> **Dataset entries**
[Start of Attachment]
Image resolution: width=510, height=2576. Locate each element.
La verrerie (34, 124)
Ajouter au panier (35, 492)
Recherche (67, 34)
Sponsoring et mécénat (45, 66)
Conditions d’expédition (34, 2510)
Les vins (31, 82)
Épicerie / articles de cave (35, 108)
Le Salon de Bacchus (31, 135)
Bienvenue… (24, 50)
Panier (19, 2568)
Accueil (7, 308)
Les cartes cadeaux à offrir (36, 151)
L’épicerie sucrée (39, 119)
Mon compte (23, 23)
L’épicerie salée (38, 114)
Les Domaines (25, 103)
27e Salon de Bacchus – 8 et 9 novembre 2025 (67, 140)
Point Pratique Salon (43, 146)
[End of Attachment]
> **EXERCISE REQUIREMENTS**
A word-for-word copy of the data is the expected answer.

> **EXERCISE ANSWER**
Image resolution: width=510, height=2576. Locate each element.
La verrerie (34, 124)
Ajouter au panier (35, 492)
Recherche (67, 34)
Sponsoring et mécénat (45, 66)
Conditions d’expédition (34, 2510)
Les vins (31, 82)
Épicerie / articles de cave (35, 108)
Le Salon de Bacchus (31, 135)
Bienvenue… (24, 50)
Panier (19, 2568)
Accueil (7, 308)
Les cartes cadeaux à offrir (36, 151)
L’épicerie sucrée (39, 119)
Mon compte (23, 23)
L’épicerie salée (38, 114)
Les Domaines (25, 103)
27e Salon de Bacchus – 8 et 9 novembre 2025 (67, 140)
Point Pratique Salon (43, 146)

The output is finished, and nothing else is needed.